AVAILABLE DATA:
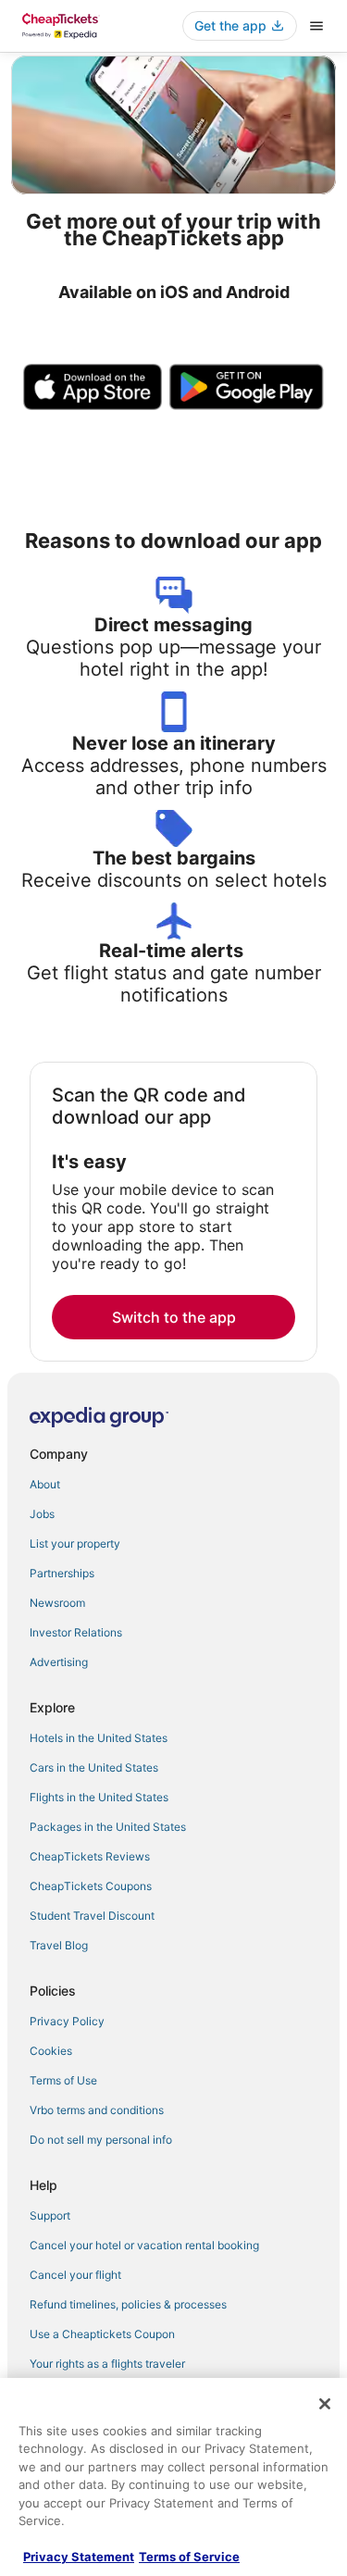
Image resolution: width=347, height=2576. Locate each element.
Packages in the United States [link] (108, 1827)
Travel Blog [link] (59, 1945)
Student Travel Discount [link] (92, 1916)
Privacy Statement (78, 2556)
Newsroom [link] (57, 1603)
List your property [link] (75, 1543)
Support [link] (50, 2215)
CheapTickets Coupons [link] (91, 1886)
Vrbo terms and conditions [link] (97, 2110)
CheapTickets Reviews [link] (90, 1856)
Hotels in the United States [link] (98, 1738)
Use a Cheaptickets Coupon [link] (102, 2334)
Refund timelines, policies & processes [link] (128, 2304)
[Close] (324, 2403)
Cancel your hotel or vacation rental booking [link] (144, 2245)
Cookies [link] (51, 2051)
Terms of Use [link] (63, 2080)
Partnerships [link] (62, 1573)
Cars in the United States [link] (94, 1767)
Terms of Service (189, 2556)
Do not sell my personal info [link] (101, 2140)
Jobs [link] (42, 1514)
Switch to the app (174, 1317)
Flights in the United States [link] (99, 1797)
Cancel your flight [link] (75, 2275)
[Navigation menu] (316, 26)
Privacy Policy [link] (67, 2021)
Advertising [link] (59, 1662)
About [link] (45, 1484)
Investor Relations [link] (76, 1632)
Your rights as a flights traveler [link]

WHAT IS BEING ASKED:
Exactly as written, reproduce the lines from the beginning of the material through the line with "Partnerships [link] (62, 1573)", and skip any picture.

ANSWER SPACE:
Image resolution: width=347, height=2576. Locate each element.
Packages in the United States [link] (108, 1827)
Travel Blog [link] (59, 1945)
Student Travel Discount [link] (92, 1916)
Privacy Statement (78, 2556)
Newsroom [link] (57, 1603)
List your property [link] (75, 1543)
Support [link] (50, 2215)
CheapTickets Coupons [link] (91, 1886)
Vrbo terms and conditions [link] (97, 2110)
CheapTickets Reviews [link] (90, 1856)
Hotels in the United States [link] (98, 1738)
Use a Cheaptickets Coupon [link] (102, 2334)
Refund timelines, policies & processes [link] (128, 2304)
[Close] (324, 2403)
Cancel your hotel or vacation rental booking [link] (144, 2245)
Cookies [link] (51, 2051)
Terms of Use [link] (63, 2080)
Partnerships [link] (62, 1573)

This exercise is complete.